To truly enjoy the rice, he has decided that he will only eat one portion of rice per day. After years of rice tasting, Dorian has started preferring larger rice grains. In fact, when selecting a portion, it’s just as important to him that the portion is big and that the grains of rice are large. Therefore, he wants to eat the portion of rice with the largest sum of number of grains of rice and size of the grains. If there are multiple portions with the same sum of number of grains and size of grains, he has a bit of trouble deciding. Depending on what he prefers that day, he either chooses the portion more grains of rice or larger grains of rice out of all portions with maximum possible sum. Dorian has created a list containing the number of grains of rice and the size of the grains for each of the $N$ portions, but is too tired to decide which one he should choose. Therefore, he wants you to write a program that decides which portion he should pick, given his list and preference that day.

## Input

The first line contains the integer $N$ $(1 \leq N \leq 10^5)$, the number of portions.

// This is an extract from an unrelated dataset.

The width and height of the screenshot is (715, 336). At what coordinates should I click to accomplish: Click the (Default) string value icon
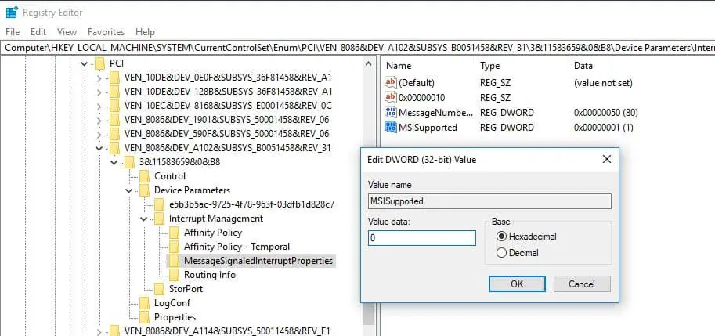(x=391, y=82)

Then there will line containing a string that is either “antal” or “storlek” - whether Sir Dorian preferes a larger portion or larger grains today.

After that $N$ lines follow, where the $i$:th line contains the integers $A_ i$ and $S_ i$ $(0 \leq A_ i, S_ i \leq 10^9)$, the number of grains of rice and the size of the grains of rice measured in nanometers in the $i$:th portion. It is guaranteed that there are no two portions with excactly the same number of grains of rice and the same size of grains. This guarantees that the solution will be unique.

## Output

Print an integer, the index of the portion that Sir Dorian will like the most.

Your solution will be tested on a number of test-case groups. To receive points for a group, your solution must correctly solve every test-case in the group.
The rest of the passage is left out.